(Listed entries)
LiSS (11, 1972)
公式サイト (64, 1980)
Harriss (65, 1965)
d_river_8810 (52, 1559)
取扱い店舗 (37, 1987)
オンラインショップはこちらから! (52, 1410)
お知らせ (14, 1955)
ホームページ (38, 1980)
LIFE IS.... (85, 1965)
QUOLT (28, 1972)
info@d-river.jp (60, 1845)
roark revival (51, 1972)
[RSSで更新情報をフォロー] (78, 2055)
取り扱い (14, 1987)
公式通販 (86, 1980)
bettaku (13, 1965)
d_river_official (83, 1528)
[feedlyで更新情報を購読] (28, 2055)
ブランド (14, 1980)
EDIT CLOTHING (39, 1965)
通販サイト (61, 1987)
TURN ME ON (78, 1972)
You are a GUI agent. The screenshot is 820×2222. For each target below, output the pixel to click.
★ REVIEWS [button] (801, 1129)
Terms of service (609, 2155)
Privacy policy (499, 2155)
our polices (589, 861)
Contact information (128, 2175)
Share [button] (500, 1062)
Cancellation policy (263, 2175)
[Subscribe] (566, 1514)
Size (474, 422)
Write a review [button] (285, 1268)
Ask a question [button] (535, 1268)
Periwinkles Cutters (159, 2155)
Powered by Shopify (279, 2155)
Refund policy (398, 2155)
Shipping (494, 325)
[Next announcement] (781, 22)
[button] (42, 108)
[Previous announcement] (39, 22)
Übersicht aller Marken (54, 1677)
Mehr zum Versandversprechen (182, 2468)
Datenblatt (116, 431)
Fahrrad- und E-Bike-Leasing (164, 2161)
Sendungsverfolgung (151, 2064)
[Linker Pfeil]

(Problem to solve)
Your answer should consist of the lines of the listing that contain "policy", copied as they stand.

(Result of this exercise)
Privacy policy (499, 2155)
Cancellation policy (263, 2175)
Refund policy (398, 2155)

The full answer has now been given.